## PROBLEM DETAILS
Read the lines of the data below and retrieve those with "sety".
━━━━━ SUPPLIED RECORDS ━━━━━
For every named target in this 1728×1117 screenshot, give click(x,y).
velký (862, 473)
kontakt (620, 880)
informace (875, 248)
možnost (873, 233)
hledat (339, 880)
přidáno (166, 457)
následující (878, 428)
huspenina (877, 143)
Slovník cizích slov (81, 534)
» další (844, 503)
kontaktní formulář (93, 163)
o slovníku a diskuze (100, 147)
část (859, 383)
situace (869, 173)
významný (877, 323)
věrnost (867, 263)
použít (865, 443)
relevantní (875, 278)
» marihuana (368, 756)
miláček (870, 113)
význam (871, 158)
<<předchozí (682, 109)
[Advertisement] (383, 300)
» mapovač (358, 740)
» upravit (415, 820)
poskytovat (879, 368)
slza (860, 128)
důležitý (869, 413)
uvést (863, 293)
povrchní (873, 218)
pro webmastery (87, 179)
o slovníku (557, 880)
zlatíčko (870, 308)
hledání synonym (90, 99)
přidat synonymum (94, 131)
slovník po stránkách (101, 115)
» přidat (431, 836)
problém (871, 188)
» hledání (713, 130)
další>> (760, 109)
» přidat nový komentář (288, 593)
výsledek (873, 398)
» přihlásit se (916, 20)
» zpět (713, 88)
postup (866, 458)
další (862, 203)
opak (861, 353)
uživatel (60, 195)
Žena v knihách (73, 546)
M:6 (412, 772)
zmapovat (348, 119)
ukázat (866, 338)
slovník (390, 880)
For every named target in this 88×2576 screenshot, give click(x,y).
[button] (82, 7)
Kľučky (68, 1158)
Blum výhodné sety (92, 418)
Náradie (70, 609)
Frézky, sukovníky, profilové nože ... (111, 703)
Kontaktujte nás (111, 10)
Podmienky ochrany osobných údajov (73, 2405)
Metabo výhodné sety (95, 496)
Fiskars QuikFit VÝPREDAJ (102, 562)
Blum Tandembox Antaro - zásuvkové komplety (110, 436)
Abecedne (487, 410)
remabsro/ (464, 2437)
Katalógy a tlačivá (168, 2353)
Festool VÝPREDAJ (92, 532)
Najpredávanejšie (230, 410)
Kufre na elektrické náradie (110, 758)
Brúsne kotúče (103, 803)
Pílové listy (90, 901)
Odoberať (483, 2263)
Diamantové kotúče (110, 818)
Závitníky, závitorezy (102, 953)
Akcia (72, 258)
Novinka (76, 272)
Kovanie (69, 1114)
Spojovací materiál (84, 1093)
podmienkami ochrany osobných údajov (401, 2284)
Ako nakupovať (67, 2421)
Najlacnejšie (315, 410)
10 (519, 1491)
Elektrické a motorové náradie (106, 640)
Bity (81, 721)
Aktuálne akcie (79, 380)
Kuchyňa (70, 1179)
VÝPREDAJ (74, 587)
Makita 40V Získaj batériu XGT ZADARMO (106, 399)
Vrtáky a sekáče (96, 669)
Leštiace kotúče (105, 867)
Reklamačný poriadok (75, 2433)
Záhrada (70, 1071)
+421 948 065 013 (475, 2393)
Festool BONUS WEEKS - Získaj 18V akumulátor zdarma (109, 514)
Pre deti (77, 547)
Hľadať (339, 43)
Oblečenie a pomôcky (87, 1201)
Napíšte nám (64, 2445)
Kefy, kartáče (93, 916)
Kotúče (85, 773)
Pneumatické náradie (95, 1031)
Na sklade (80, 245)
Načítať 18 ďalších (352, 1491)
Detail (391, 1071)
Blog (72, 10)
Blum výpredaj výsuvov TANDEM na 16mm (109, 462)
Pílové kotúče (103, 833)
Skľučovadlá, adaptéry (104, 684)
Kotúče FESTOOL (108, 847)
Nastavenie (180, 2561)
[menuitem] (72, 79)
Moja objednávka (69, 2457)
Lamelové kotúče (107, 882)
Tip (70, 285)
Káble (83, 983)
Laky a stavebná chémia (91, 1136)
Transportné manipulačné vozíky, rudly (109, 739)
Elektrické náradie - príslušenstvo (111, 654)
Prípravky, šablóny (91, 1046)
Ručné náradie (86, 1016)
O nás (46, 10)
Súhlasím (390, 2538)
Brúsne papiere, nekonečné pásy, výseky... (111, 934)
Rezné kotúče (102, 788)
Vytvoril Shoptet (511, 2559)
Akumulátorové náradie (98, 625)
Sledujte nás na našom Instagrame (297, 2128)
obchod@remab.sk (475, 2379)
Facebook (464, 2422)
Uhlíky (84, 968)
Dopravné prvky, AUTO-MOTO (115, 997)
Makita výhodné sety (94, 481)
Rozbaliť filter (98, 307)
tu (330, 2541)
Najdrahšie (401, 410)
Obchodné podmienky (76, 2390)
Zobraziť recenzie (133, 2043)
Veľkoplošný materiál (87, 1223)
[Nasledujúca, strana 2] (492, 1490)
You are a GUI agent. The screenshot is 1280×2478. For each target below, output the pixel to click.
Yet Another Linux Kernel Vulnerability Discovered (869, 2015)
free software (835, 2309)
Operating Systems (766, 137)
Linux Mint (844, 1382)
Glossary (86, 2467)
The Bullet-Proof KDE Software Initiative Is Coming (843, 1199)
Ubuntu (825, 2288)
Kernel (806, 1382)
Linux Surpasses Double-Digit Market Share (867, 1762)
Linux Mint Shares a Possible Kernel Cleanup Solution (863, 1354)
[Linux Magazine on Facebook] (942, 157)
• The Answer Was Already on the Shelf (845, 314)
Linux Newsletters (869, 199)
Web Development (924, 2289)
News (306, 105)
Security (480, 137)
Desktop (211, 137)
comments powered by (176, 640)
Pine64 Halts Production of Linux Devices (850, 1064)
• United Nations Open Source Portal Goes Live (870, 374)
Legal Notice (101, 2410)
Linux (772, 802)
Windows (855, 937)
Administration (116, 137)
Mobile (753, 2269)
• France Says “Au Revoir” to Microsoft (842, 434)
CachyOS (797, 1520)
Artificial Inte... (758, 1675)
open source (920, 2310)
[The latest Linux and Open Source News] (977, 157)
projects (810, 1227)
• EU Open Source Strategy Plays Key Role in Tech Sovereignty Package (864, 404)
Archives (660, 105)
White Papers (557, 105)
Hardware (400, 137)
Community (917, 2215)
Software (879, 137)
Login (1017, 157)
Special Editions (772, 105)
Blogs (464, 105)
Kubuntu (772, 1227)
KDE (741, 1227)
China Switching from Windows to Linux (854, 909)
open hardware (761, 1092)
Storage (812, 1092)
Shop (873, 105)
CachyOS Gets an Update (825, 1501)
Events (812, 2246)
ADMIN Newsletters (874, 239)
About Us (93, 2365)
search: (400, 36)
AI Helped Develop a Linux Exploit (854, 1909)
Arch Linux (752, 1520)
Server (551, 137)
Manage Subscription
━━━━━
## EXPECTED ANSWER
Blum výhodné sety (92, 418)
Metabo výhodné sety (95, 496)
Makita výhodné sety (94, 481)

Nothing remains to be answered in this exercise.